Describing its new service as “a virtual PA for our Energy Bills”, Cork startup WeSwitchU takes the process of switching product one more bespoke and bless-ed step. CEO and c hartered accountant Brendan Halpin formerly worked in the renewable energy sector. He realised a new switching service, providing customers with a seamless, and completely free ongoing 12-month refresh to the best unit prices, packages and sign-up rewards the highly competitive utilities market has to offer.
“ If we want people to engage with the market (13 residential energy providers in total) and save money on their energy bills, we need to address the process barriers that discourage people from switching. Once you sign up to WeSwitchU, the only time you need to engage with the service is to give us permission to proceed with a switch after we’ve found the best deal for you.”
With 1500 customers enjoying an average saving of €550 (early August figures), Brendan explains: “After sign-up, our service does everything else — the research, your usage analysis, the shopping around and new provider switch. We guarantee that you will get the best available energy deal tailored for your unique usage profile every year.” weswitchu.ie
Next up is a baffling area of time-of-use tariffs (ToU). The roadblocks in making a change in the opinion of Irish people questioned in surveys is often ‘complexity’ - understanding the positives of a new product, the unknowns of moving to a new supplier, or the downright bother of going through the sign-up process. Let me preface this by saying I know some readers consider a smart power meter with the same aversion as a chip under the skin. A monitoring conduit feeding information back to a government-supported entity? Orwellian level over-reach?

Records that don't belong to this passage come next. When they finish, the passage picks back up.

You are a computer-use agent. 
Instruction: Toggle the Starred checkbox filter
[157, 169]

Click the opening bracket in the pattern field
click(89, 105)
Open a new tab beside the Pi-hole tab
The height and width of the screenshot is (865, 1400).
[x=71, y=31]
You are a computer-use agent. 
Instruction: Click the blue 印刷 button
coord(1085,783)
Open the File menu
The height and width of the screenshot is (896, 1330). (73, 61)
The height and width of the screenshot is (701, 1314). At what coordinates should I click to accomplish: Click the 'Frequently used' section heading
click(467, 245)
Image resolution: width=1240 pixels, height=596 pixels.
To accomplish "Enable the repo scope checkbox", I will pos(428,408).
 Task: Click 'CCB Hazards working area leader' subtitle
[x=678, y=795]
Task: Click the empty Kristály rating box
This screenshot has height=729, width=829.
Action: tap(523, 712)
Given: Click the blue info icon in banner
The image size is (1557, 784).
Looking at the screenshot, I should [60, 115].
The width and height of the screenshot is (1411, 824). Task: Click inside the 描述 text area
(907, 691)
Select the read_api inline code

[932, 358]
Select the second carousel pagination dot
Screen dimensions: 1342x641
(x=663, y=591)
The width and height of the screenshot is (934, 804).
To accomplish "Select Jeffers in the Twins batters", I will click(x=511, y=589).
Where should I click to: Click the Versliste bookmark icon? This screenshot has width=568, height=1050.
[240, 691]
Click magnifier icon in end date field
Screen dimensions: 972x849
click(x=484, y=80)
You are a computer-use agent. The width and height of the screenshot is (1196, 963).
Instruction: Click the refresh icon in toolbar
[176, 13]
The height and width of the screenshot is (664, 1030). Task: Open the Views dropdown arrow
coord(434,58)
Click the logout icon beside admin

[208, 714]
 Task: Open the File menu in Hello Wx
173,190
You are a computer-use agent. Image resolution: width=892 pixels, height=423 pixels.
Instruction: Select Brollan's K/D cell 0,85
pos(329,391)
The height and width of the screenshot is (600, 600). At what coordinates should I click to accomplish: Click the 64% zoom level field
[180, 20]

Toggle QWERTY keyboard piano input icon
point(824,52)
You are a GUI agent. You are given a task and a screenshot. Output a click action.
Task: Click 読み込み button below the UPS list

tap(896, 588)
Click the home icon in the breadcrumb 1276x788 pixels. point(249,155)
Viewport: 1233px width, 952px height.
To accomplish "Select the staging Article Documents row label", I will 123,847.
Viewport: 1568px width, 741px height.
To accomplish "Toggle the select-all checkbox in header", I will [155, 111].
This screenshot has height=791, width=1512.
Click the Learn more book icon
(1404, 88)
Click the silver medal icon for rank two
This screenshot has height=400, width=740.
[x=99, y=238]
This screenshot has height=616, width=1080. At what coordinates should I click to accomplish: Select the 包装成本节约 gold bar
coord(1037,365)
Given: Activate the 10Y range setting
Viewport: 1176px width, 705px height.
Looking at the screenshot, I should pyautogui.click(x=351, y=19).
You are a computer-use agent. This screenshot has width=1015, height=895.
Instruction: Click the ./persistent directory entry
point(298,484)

With the installation of smart meters nationwide (due to conclude in 2024), finessing our charges over the 24-hour period between low, standard and high peaks, just make sense. How and ever, research released in early spring by the Behavioral Research Unit of The Economic Social Research Institute ( ESRI) is startling. It shows that the majority of Irish utility customers questioned through an exploratory study appear resistant to more than a simple day time/night time tariff.
The smart meter is capable of synergizing far more complex daily and calendared ToU tariffs aimed at both cutting our national energy usage (and following that carbon emissions) and saving us money. Look up Neil Michael’s superb article here to explore the full results of our smart meter transition tensions, https://www.irishexaminer.com/news/arid-30985817.html
When standard daytime domestic unit price and NightSaver choices are phased out sometime in the next five years — ToU tariffs are permitted to be included in the packages on offer from suppliers. So, ToU will be embedded in the deals. By using more standard and off-peak power and (potentially) even planning the days of the week we say — run our major appliances, we should save money.
ToU will be sold to us as consumers having more control, not less, but it will mean a keen awareness - engaging with, and potentially altering when we clock up that electricity. Still, how far could tariff tailoring go? Will Christmas Day kWs or the hours during the All Ireland Final be pricier? For some of us, just being bossed around by the smart meter? Well, it’s all a bit of a shock.